What you need to do: From the entries below, return only the lines starting at the one that contains "Registrar-se (1283, 40)" and ending at the one that contains "Natureza (683, 88)", exactly as they stand.
── Given entries
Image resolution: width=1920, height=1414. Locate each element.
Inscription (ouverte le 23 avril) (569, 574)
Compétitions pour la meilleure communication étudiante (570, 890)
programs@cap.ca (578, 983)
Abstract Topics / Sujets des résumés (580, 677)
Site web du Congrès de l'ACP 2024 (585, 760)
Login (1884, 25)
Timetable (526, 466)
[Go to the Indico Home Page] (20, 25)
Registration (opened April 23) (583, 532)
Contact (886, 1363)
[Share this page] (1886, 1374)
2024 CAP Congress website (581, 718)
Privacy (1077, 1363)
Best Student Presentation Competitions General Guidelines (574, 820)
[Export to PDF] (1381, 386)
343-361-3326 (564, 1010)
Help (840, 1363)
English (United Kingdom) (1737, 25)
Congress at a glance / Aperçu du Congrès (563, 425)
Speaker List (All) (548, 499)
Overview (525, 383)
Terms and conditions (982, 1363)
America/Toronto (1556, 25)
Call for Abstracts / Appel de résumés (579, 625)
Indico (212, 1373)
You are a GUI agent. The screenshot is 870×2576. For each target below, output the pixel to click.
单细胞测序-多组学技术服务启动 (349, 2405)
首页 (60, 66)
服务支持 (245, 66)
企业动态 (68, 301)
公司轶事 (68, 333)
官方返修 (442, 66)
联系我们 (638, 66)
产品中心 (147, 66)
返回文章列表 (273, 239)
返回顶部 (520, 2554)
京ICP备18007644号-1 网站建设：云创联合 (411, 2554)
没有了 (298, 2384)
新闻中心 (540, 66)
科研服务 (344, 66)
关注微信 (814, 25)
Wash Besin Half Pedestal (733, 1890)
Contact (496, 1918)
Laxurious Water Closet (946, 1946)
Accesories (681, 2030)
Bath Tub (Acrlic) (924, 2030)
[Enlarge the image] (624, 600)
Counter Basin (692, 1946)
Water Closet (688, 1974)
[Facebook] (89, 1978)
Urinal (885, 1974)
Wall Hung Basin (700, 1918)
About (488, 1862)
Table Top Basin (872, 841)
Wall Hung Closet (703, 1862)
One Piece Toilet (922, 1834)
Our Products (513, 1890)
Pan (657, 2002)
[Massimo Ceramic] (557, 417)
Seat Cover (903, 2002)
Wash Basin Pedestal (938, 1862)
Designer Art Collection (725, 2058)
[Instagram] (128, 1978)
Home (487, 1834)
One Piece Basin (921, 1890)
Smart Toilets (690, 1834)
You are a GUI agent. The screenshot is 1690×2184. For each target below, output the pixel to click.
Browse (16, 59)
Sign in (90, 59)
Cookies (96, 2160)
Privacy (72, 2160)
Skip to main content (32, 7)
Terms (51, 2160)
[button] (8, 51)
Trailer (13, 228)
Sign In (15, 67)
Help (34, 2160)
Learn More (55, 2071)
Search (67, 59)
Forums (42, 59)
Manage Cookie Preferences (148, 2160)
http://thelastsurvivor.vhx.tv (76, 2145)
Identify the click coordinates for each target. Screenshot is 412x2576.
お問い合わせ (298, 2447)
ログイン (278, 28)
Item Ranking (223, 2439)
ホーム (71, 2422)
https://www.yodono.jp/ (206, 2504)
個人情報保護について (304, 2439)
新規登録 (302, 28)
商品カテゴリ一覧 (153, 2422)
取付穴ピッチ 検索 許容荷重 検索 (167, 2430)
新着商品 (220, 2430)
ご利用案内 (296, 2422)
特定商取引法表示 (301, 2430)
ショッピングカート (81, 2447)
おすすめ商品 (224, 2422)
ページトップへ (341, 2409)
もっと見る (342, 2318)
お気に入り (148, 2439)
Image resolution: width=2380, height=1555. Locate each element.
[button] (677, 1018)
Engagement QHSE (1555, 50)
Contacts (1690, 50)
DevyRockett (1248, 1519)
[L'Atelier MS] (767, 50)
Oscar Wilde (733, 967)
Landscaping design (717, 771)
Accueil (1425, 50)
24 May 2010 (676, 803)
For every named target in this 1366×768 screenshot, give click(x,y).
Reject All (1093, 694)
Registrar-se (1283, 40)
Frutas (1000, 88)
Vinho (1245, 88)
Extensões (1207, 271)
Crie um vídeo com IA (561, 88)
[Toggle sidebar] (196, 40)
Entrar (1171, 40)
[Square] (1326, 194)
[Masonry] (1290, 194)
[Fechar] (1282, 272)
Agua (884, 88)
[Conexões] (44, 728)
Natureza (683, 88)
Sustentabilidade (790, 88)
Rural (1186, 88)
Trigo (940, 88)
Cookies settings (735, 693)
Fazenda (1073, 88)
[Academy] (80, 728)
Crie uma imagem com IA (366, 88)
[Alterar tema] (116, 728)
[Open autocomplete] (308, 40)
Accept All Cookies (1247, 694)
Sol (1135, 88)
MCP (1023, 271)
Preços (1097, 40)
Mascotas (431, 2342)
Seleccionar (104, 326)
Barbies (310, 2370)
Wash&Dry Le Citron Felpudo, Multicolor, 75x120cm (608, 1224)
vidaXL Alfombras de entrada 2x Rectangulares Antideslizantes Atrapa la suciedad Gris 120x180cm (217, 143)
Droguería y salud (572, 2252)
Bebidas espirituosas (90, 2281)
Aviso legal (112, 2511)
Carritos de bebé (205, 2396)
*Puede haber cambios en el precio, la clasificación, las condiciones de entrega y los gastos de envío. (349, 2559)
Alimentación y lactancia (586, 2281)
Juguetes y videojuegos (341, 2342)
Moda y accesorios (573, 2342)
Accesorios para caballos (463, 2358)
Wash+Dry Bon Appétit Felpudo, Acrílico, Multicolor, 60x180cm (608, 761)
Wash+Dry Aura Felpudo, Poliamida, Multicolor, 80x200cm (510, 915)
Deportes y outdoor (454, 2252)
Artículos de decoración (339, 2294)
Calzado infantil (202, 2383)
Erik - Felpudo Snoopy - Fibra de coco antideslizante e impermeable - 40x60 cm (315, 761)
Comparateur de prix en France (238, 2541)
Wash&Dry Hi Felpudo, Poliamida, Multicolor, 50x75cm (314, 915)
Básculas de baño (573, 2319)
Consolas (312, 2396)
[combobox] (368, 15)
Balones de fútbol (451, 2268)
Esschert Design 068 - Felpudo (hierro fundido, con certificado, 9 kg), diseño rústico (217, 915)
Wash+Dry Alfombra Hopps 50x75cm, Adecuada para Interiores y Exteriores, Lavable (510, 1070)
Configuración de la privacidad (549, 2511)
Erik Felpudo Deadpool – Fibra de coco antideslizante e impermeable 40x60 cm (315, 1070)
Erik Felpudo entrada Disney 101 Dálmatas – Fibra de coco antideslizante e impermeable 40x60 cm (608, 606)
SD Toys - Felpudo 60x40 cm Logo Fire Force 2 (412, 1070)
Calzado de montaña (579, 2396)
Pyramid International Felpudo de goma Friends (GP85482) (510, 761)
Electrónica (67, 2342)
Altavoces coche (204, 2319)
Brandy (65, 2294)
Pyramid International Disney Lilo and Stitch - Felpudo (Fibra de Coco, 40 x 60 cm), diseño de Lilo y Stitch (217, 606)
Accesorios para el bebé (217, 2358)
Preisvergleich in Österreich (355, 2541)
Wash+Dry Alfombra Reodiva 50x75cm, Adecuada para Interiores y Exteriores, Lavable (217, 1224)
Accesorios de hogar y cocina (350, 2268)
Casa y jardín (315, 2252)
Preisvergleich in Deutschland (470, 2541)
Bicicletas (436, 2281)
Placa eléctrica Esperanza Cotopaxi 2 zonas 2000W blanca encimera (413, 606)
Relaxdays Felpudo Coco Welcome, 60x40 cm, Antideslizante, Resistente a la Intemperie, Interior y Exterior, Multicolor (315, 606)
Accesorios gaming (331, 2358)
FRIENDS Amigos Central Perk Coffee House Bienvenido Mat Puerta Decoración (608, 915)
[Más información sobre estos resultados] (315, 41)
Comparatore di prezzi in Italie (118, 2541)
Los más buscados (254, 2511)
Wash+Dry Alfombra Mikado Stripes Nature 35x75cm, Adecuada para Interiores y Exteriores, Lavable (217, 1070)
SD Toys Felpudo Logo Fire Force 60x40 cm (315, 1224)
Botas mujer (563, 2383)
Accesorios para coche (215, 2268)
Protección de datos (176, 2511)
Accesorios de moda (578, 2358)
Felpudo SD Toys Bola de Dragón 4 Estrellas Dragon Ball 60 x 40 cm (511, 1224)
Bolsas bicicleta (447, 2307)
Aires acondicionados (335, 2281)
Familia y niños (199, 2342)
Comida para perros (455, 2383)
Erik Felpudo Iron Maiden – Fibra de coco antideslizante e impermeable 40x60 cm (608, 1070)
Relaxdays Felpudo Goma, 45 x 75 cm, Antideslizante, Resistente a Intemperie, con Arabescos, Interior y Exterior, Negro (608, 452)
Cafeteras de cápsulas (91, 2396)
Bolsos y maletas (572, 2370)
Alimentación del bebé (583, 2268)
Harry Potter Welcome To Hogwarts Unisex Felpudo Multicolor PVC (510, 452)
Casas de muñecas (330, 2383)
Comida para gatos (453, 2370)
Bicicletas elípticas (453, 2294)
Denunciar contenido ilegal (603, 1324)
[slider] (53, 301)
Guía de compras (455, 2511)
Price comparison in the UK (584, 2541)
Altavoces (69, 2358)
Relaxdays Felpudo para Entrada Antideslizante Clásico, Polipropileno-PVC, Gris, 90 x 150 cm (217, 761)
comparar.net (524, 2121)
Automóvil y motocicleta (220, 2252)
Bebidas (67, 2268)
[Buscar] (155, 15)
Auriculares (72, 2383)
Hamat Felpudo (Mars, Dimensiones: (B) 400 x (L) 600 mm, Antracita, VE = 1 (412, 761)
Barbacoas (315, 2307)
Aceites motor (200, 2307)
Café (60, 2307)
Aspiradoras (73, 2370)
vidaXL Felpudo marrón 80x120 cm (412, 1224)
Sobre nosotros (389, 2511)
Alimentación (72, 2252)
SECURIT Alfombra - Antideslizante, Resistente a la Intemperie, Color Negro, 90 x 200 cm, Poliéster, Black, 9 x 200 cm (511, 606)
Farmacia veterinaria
────
Answer area:
Registrar-se (1283, 40)
Frutas (1000, 88)
Vinho (1245, 88)
Extensões (1207, 271)
Crie um vídeo com IA (561, 88)
[Toggle sidebar] (196, 40)
Entrar (1171, 40)
[Square] (1326, 194)
[Masonry] (1290, 194)
[Fechar] (1282, 272)
Agua (884, 88)
[Conexões] (44, 728)
Natureza (683, 88)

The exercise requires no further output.